How to complete this task | Read through the records. Copy each line that has the word "Open".

Information given |
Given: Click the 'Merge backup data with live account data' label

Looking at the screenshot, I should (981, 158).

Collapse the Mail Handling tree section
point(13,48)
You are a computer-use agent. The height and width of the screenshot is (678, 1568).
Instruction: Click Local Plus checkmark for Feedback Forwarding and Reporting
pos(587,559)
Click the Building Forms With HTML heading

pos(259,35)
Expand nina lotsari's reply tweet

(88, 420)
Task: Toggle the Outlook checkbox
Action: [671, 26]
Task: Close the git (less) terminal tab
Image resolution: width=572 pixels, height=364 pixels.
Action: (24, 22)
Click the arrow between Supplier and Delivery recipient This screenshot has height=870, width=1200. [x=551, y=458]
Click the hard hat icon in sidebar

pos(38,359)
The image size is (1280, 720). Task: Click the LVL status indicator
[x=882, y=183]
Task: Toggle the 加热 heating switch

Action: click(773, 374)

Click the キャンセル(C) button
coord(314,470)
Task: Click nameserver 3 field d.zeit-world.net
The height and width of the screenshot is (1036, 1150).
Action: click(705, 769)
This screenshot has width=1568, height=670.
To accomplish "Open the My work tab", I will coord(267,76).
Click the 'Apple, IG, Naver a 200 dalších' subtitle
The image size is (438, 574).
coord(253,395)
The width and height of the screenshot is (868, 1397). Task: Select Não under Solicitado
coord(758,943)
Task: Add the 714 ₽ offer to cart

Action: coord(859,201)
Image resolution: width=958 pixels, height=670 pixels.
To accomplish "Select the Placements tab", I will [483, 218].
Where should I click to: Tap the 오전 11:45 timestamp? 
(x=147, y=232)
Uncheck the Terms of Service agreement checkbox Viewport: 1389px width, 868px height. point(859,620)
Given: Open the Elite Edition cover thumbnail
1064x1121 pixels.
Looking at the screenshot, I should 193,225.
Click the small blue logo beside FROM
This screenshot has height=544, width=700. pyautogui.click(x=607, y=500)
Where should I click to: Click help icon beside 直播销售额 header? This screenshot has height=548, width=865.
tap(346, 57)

Solution to the problem |
To accomplish "Open the My work tab", I will coord(267,76).
Given: Open the Elite Edition cover thumbnail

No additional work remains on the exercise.